13th May 2016: SATs week: where I am judged on whether I have sufficiently taught to the test
This week around the country our 10 and 11 year olds have been sitting their KS2 SATs, a test which arguably means more to teachers, schools and governments than it actually does to the children themselves. Hang on though…don’t we chastise those children and parents if the SATs aren’t the be-all-and-end-all of a child’s primary education?
I have been a year 6 teacher, and I have also been a Head of English in a secondary school, coaching, coaxing and doing whatever I can to make Year 11 realise the importance of their GCSE results. Those are exams that do matter. They are asked for in nearly all job applications and interviews; be prepared to be judged all your life on that set of results.
I was lucky (a word that most core subject teachers and leaders are unlikely to use given the marking the subject generates) because all teenagers understand that their English results are some of the most important. Don’t get me wrong- the amount of times I had to listen to complaints that studying Shakespeare was pointless, or that writing a description of the beach was a monumental waste of time (if only they had used that phrase, I would have at least been impressed by their choice of language instead of having to interpret a series of grunts that only serve as proof that not all of us have evolved over time!) However, I was able to get even the most disengaged young people to do their best.
But the KS2 SATs- what are they?
Yes- it may be important to determine how much progress a child has made since they started school. Yes- basics in grammar, reading and mathematics are to be encouraged. Yes- it is important that we don’t all rely on spell check every time we write something. I don’t think anybody would argue that those things need to be taught. But at what expense?

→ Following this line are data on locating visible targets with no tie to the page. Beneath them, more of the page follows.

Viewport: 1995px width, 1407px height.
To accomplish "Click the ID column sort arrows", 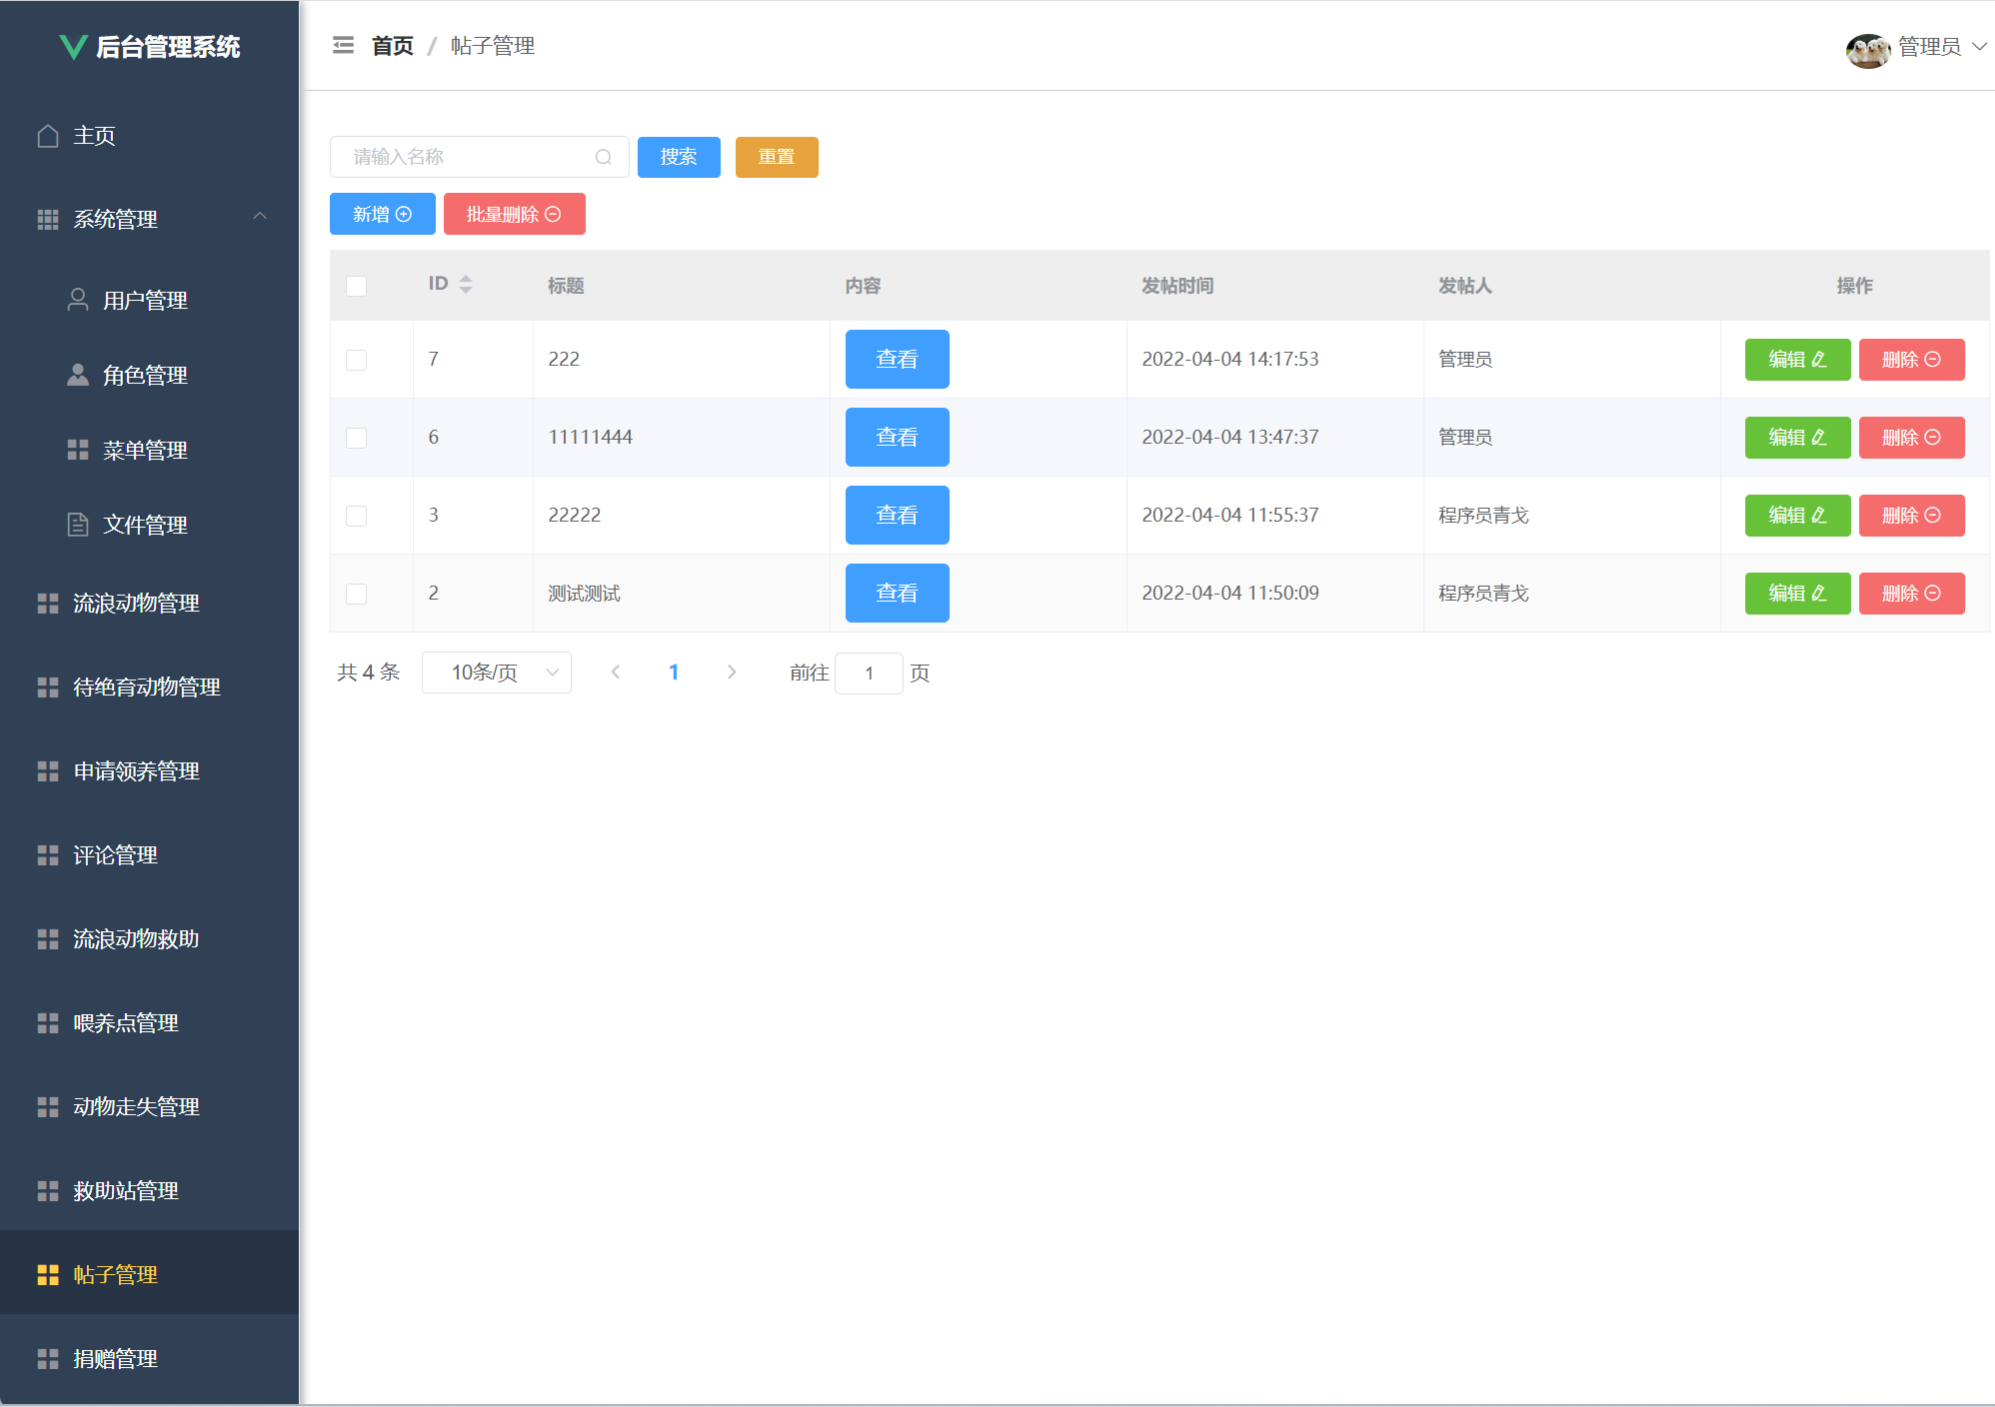I will [x=465, y=284].
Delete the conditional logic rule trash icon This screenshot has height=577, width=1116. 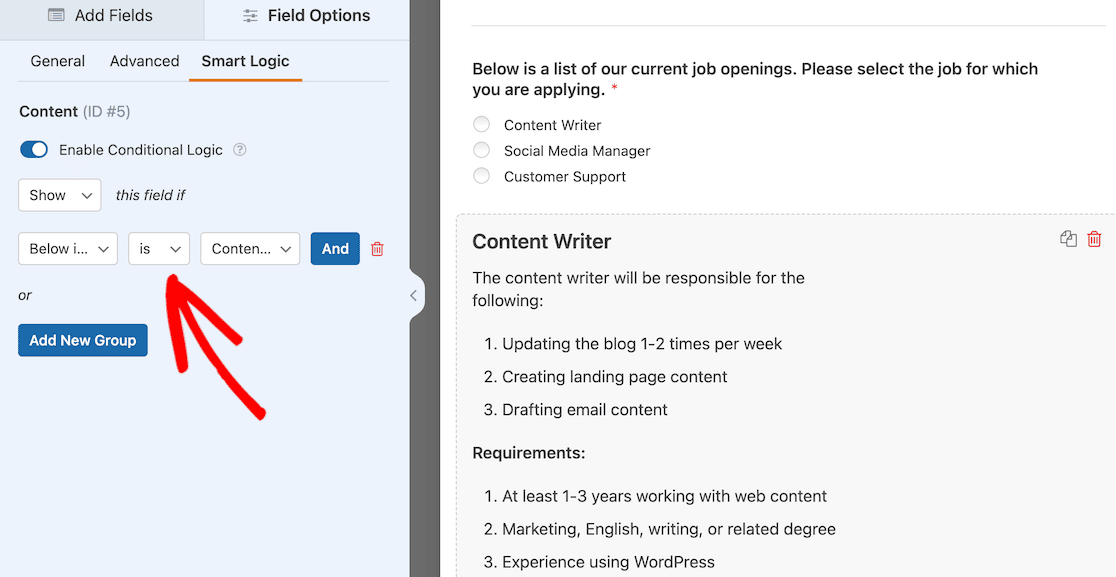tap(377, 249)
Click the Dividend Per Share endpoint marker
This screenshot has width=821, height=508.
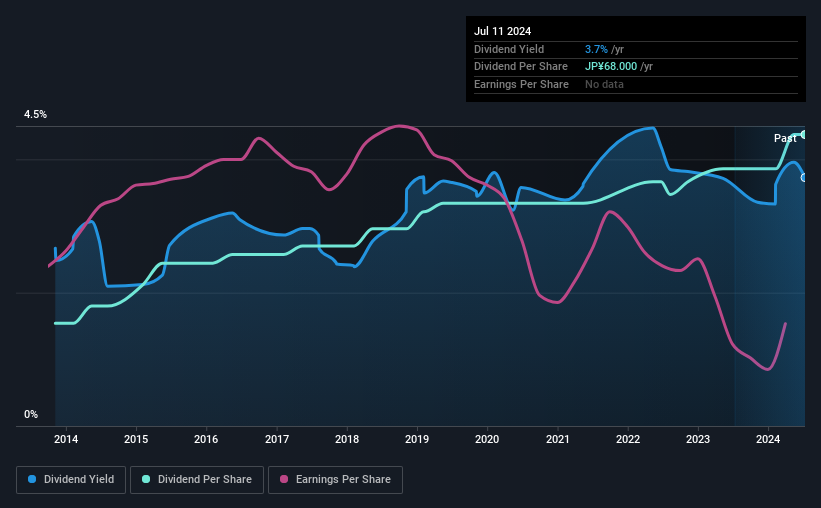(x=804, y=135)
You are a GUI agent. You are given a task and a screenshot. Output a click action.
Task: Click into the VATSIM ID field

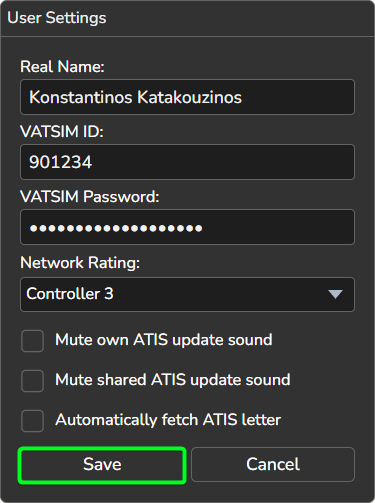click(x=187, y=162)
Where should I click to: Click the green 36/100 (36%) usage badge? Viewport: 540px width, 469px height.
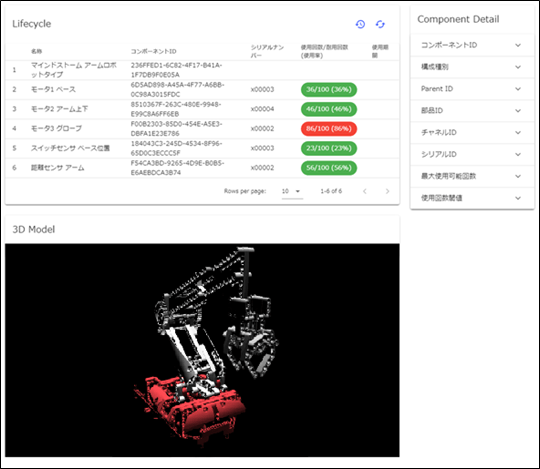pos(329,90)
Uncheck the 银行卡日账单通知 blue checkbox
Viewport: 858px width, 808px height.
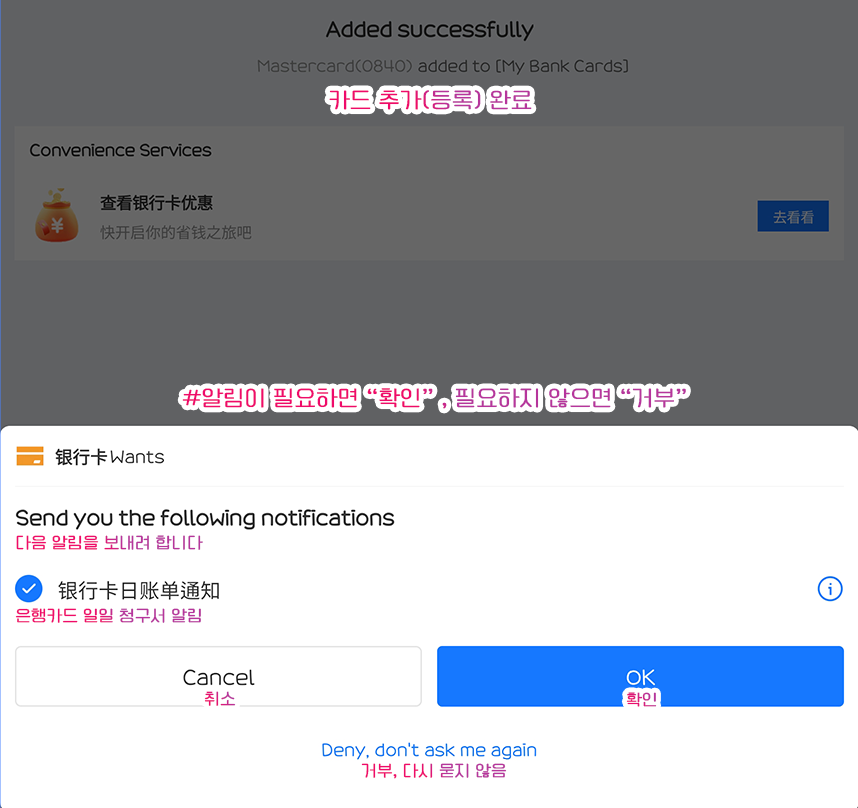[x=29, y=589]
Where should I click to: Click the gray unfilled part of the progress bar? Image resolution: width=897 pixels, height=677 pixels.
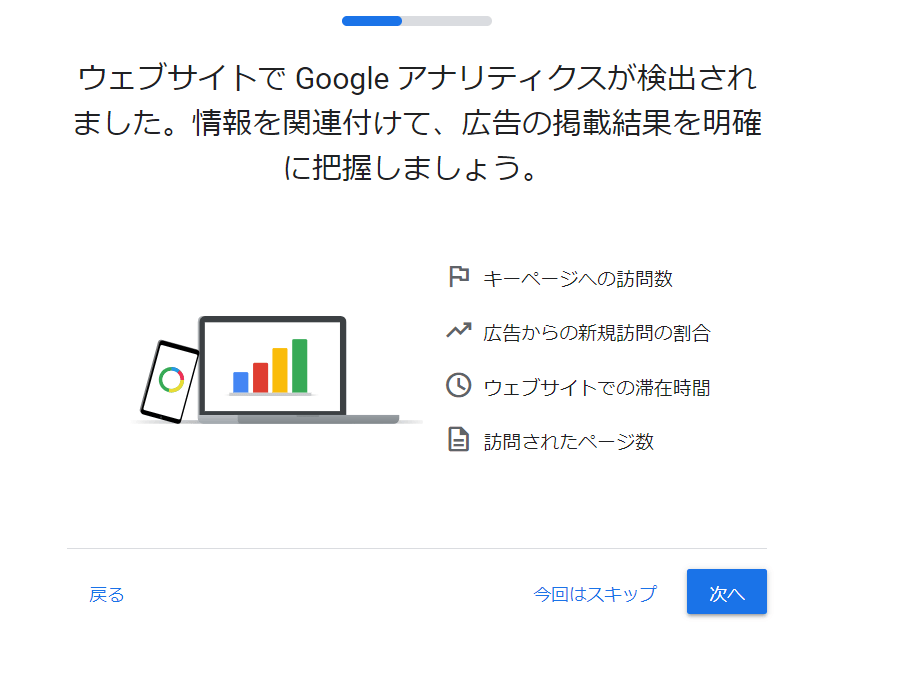[x=447, y=21]
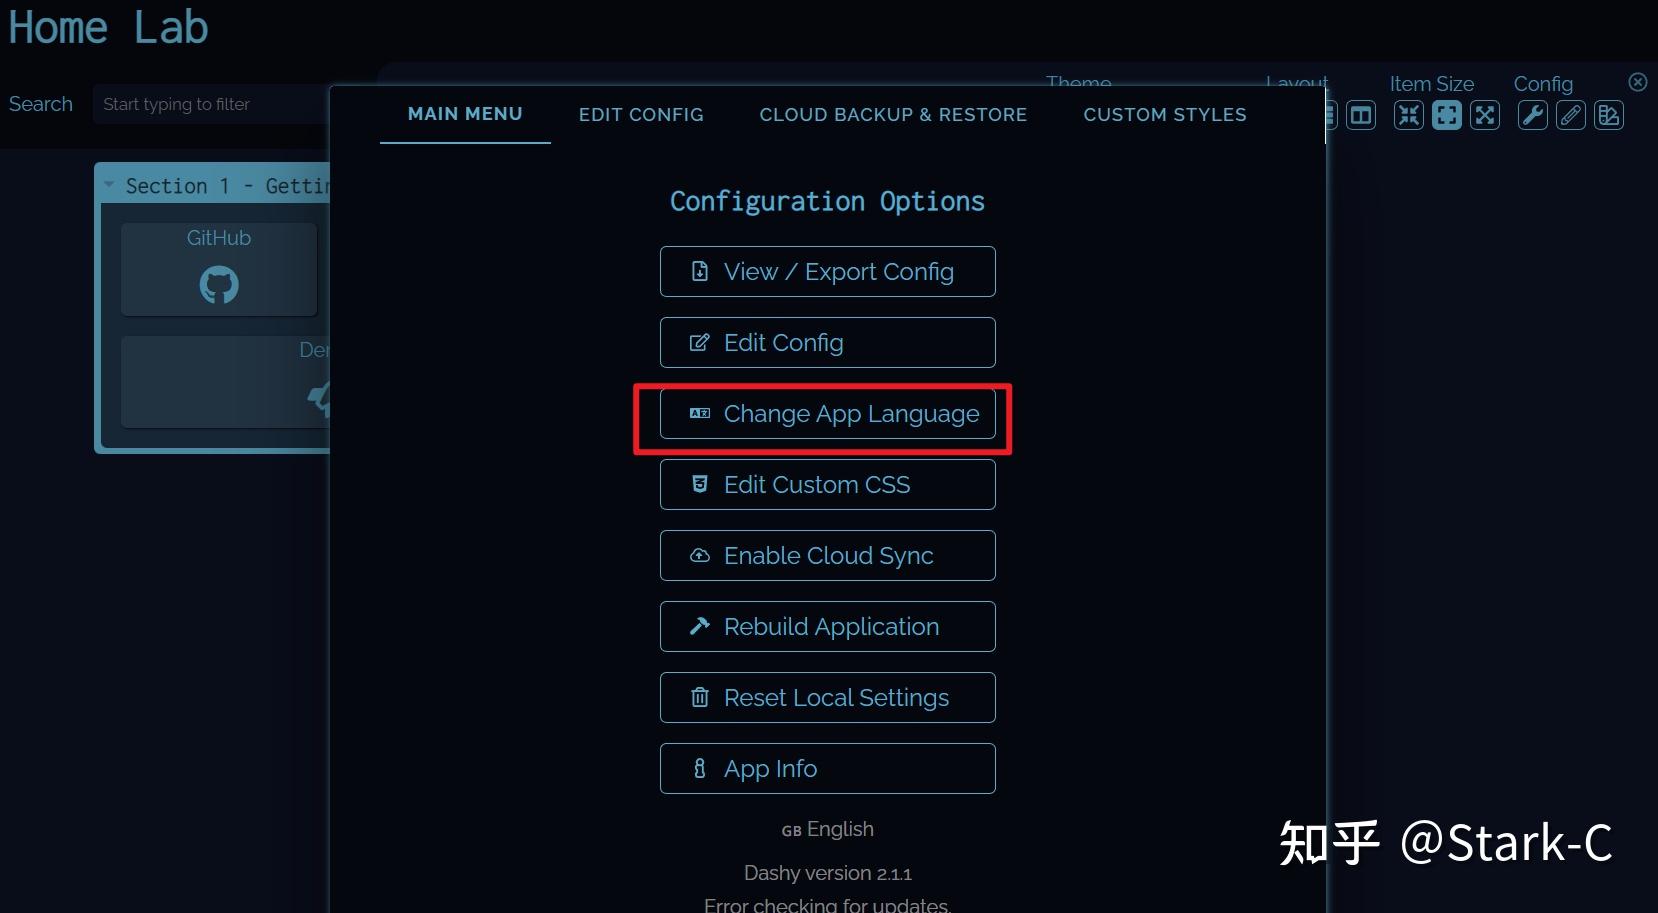Set item size to small

[x=1409, y=116]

When I was in Year 6, creativity was minimal. We did practice tests every half term. Some days children only had one hour doing something other than maths and English, and even then they were pulled from their PE lessons to do catch up sessions. We would lose our tempers (well I certainly did) when the children no longer wanted to sit most of the day quietly.
I personally struggled with it. I am a creative person, but also someone who values education. For me though, education is more than just maths and English, and the promises made that after SATs lessons would become more enjoyable wasn’t enough. I would squeeze in a ten minute art lesson, or decorate my classroom, so that when the children came in the following day there was something to distract them. I was there until 8pm one night, creating Dracula’s castle and the kids loved it. Sitting reading part of the story in a black cape and with fake blood dripping from the corner of my mouth, I remember thinking this is it. This is what primary education should be. But it was a façade; we still had to follow the strict timetable.
Reforms are part of our education system. I don’t know about you, but I am waiting for the one where a rounded education is not only encouraged, but implemented on a daily basis. Because at the end of the day, those Year 6 students are still children.